BEGIN INPUT MATERIAL
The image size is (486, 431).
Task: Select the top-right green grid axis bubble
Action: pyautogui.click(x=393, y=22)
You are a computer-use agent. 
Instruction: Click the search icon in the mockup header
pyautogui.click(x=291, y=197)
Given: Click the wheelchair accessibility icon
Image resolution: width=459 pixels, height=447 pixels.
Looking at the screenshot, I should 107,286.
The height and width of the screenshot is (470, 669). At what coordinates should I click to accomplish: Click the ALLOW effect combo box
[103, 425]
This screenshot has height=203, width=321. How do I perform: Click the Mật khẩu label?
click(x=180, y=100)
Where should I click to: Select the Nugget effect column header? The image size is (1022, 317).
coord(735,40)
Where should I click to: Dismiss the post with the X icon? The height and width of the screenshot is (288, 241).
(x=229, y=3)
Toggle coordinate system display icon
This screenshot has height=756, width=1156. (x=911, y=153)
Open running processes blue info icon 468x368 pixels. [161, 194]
END INPUT MATERIAL
BEGIN INPUT MATERIAL
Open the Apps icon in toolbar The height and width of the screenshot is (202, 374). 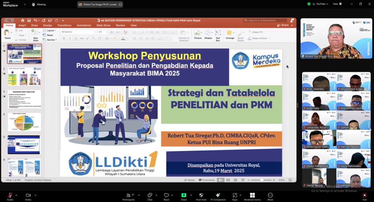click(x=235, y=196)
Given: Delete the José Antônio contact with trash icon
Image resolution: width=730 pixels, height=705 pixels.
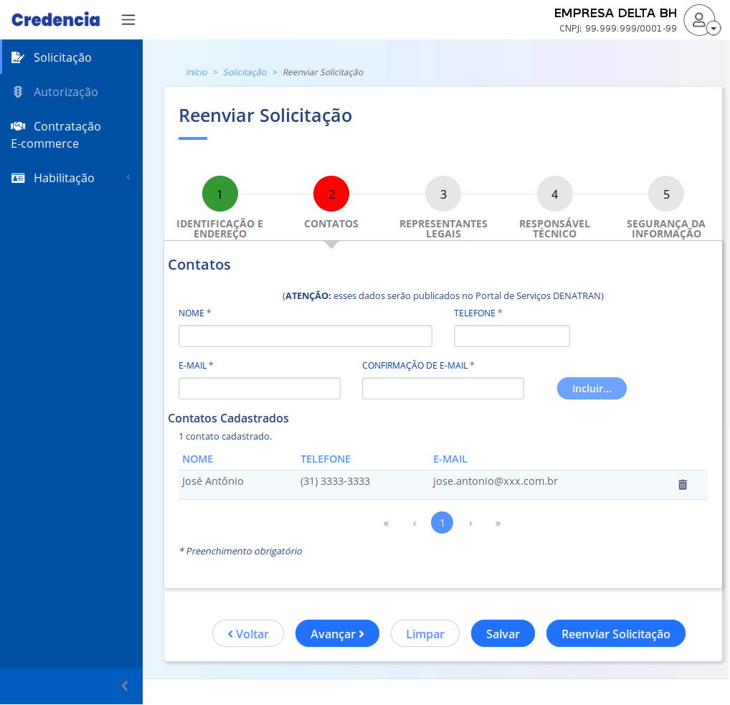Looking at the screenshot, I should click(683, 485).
END INPUT MATERIAL
BEGIN INPUT MATERIAL
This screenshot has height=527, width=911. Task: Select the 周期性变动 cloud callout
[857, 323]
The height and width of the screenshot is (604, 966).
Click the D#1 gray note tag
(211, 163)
END INPUT MATERIAL
**YOUR GOAL**
How many lines of the listing include the string "Given"? Give only the number.

**ANSWER TO THIS PROBLEM**
2